Duurzaam slopen

INSTALLATIESECTOR HEEFT NOG LANGE WEG TE GAAN

Het is inmiddels alweer 6 jaar geleden dat IZ een sloper sprak over duurzaam hergebruik van installatiemateriaal. Volgens de, overigens grote speler, in de bouwwereld was het animo laag. Bovendien zaten er technisch gezien allerlei haken en ogen aan vast. Inmiddels lijkt het tij te zijn gekeerd. Circulair slopen en hergebruik van installatiemateriaal en sanitair begint langzaam maar zeker ingeburgerd te raken.

A. van Liempd sloopbedrijven heeft zich zelfs toegelegd op circulair slopen. Via het dochterbedrijf Gebruiktebouwmaterialen.com vinden de refurbished products weer hun weg in de bouw- en installatiewereld. IZ sprak erover met Barthel van Dinther, de Commercieel Manager en Circulair Specialist van A. van Liempd sloopbedrijven.

Hergebruik vs recycling
Er bestaat een groot verschil tussen hergebruik en recycling. Van Dinther: “Circulariteit in optima forma is het hoogwaardig hergebruik van bouw- en installatiematerialen. Oftewel: materialen worden hergebruikt waarvoor ze in eerste instantie zijn gemaakt. Een cv-ketel als cv-ketel en een MV-box als een MV-box. Bij recyclen win je grondstoffen uit eerder gemaakte producten. Die grondstoffen gebruik je vervolgens om nieuwe producten te maken. Zoals je wel zult begrijpen vergt dat een scala aan handelingen, die een CO2-uitstoot met zich meebrengen. Vandaar dat we recyclen omschrijven als laagwaardig hergebruik.”

Gegeven opdracht A: Noem alle kopjes die in de tekst over duurzaam slopen staan.
Gegeven opdracht B: Neem uit de tekst over duurzaam slopen alles over, van "INSTALLATIESECTOR HEEFT NOG" tot en met "ingeburgerd te raken.".

Aangeleverd materiaal:
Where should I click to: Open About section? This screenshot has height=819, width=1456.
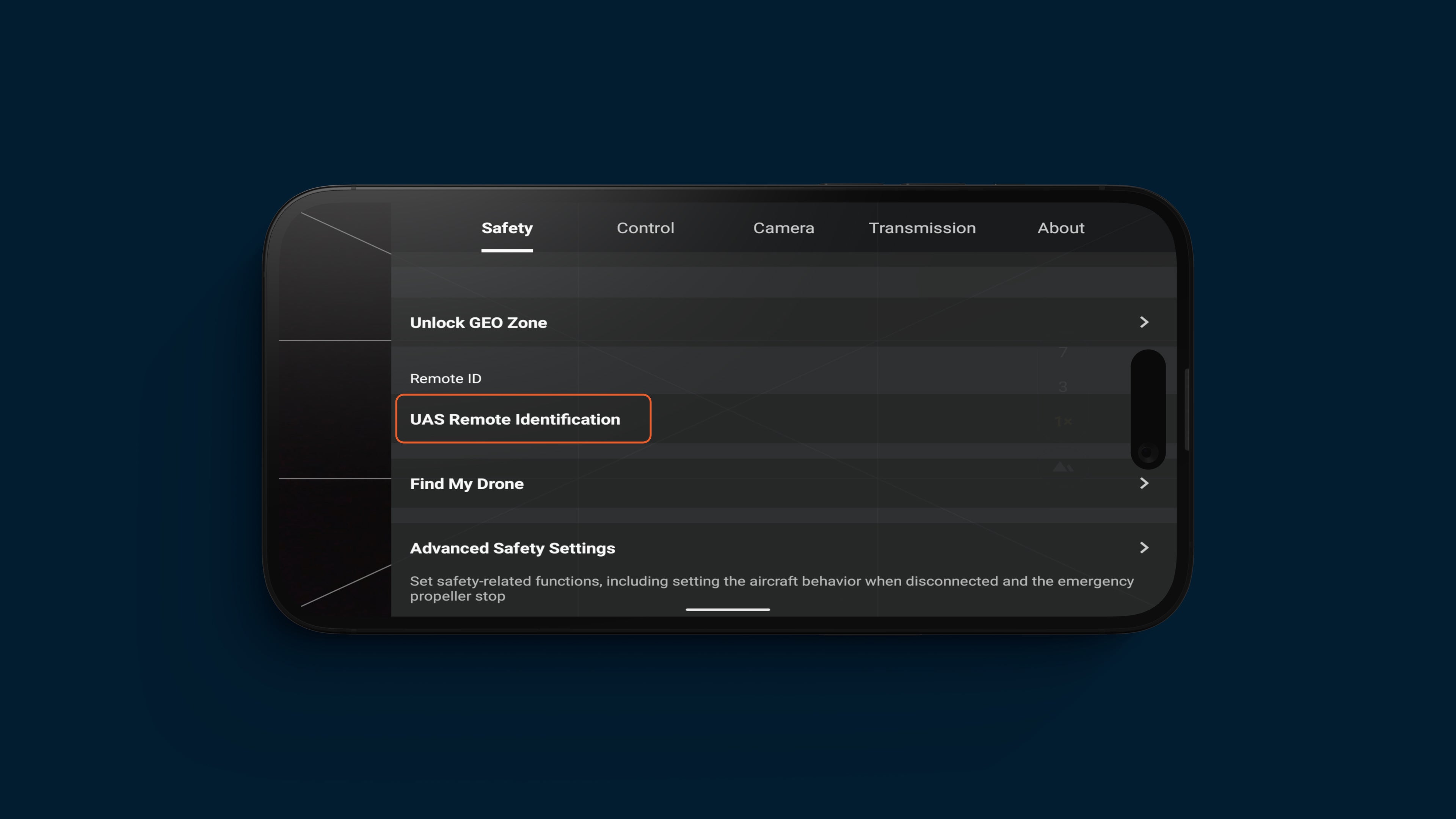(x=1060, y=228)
...
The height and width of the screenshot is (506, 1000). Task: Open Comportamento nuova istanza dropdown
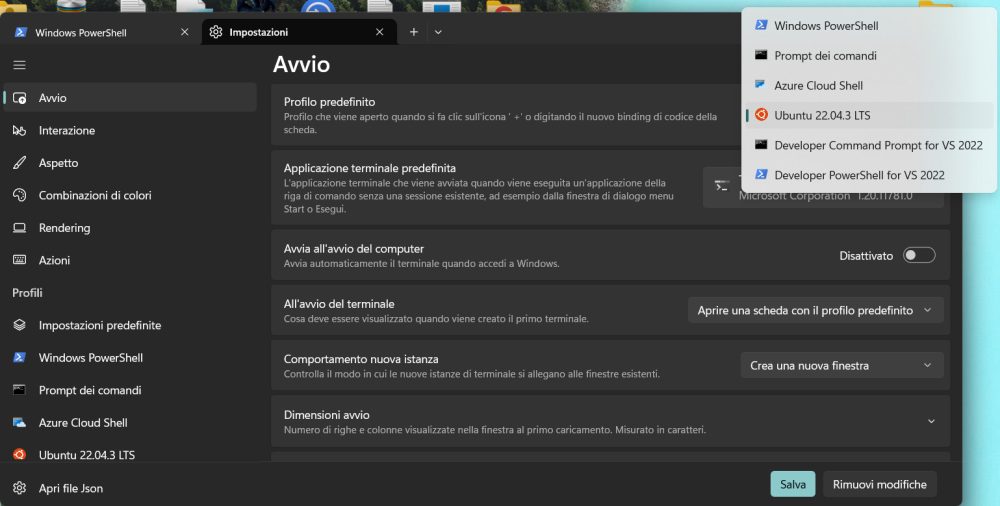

Uitwerking opdracht A:
- Duurzaam slopen
- INSTALLATIESECTOR HEEFT NOG LANGE WEG TE GAAN
- Hergebruik vs recycling

Uitwerking opdracht B:
INSTALLATIESECTOR HEEFT NOG LANGE WEG TE GAAN

Het is inmiddels alweer 6 jaar geleden dat IZ een sloper sprak over duurzaam hergebruik van installatiemateriaal. Volgens de, overigens grote speler, in de bouwwereld was het animo laag. Bovendien zaten er technisch gezien allerlei haken en ogen aan vast. Inmiddels lijkt het tij te zijn gekeerd. Circulair slopen en hergebruik van installatiemateriaal en sanitair begint langzaam maar zeker ingeburgerd te raken.